If you mention this software specifically (rawtherapee), I tried, but never got used to the interface and wasted much more time in comparison to any other software. With darktable, the experience was very friendly to me, and if you add the price to that "experience"...

Its about being a good tool, in a platform you like, and not being locked to do, store and organize with your files wherever you please.

If darktable charged an annual fee to support yearly development, I'd happily pay.

It might make big financial difference.

$10/month for being able to try and learn editing? Quite a lot if you have just paid $100 for your first dslr, also no one knows yet if you will stick to that hobby. $10/month ain't helping, I bet.

You know, not everybody makes photos as a profession. Still, it's no hobby if it doesn't take all of your money..

I like the idea of actually owning my software - as opposed to feeling like I'm renting it.

If your a beginning photographer, shoot with a 2nd hand DSLR, and you don't make money, because you're a student... Mhh. I guess the answer is "yes"!

I look at it in the context of F-Stoppers. Looking at the images posted by many of the members, these are good photographers that spend a lot of time photographing, most with nice hardware. In that context, $10 a month is pocket change.

Now, if you just don't like Adobe, that's another thread. The combination of LR and PS is tough to beat. I pay my subscription once a year and still haven't found any software that's better for what I do.

Well, if you pay $10/month on Adobe you lock yourself into using their products. You invest your time in learning this software and you build your library. This means one will probably stay with Adobe for decades.

If you say you use your DSLR for about 10 years, $10 per month times 12 times 10 is $1200 per decade. Which is pretty much equal to a new camera or a good lens.

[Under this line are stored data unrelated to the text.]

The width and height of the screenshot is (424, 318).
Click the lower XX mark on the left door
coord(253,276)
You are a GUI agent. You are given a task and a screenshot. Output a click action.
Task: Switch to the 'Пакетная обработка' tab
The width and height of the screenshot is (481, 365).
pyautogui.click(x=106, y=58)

The problem is not $10, the problem is locking yourself in for years. Of course the same effects happens with RT or Darktable, but then you can invest $1200 in another good lens.

For a beginner or somebody within their first few years of photography it doesn't really matter which software to learn. There is no reason at all (except the many tutorials) to use the expensive software. It is well known that Darktable even has more tools than Lightroom (Making it more complicated to switch, but doesn't affect new users that much, because you can always use/learn less modules)

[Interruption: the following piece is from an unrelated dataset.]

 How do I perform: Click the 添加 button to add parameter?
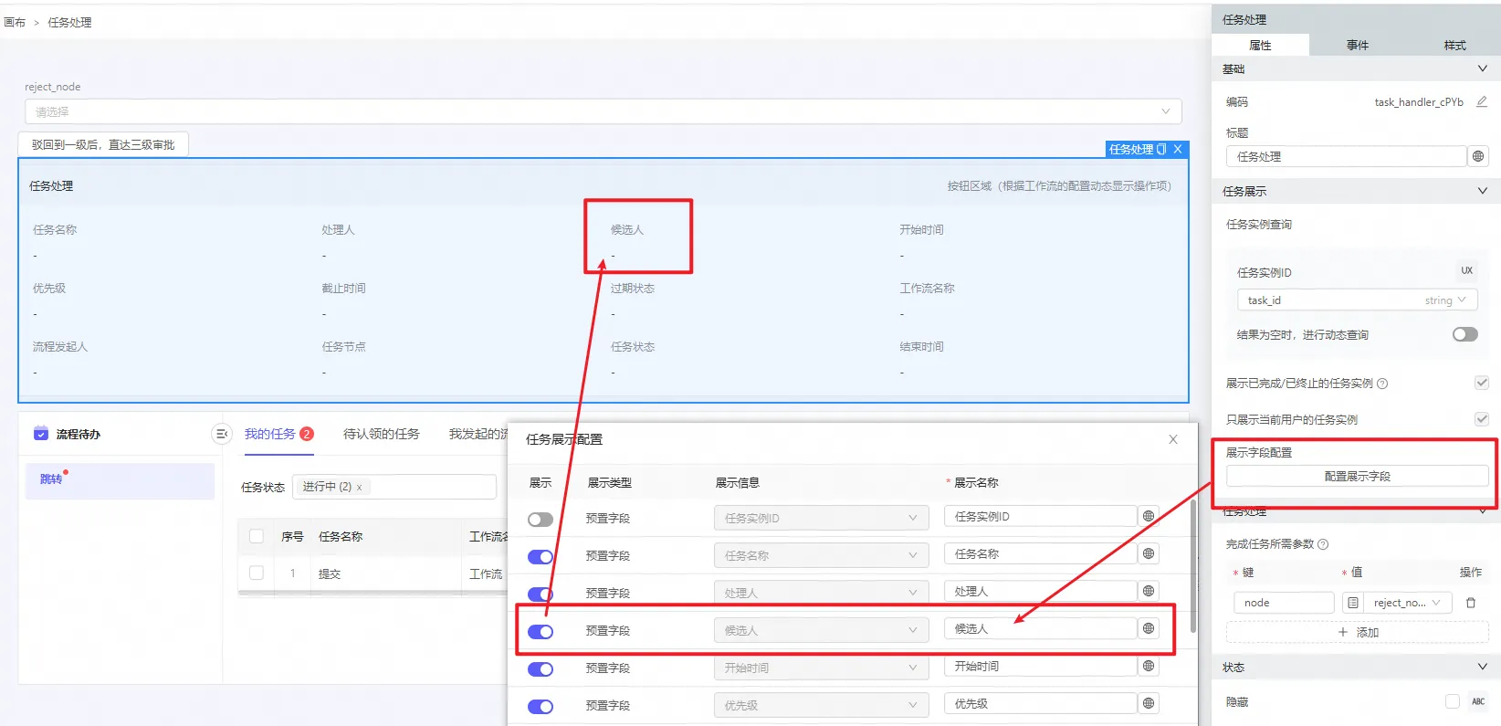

I've used RT for about a year with some reasonable sucess. The problem for me is the limited articles, tutorials, and explanations why you use some setting. Local community college covers Lightroom. YouTube vids don't cover half the possible inputs abd settings.

This is why I tried to add a little bit. More to come...

Linux, Gimp, and Rawtherapee. I pay nothing for operating systems or software. A lot of money saved to buy cameras and lenses - smiles.

Thanks for this article!

I hope you do one soon for darktable as well!

And then, maybe some articles on the more "advanced" techniques (of both RT and darktable) for those of us who are new to post-processing?

yea, and do one on Gimp too!

I have GIMP as well. I'm hoping to get better at darktable first. I'm pretty new to the post-processing thing.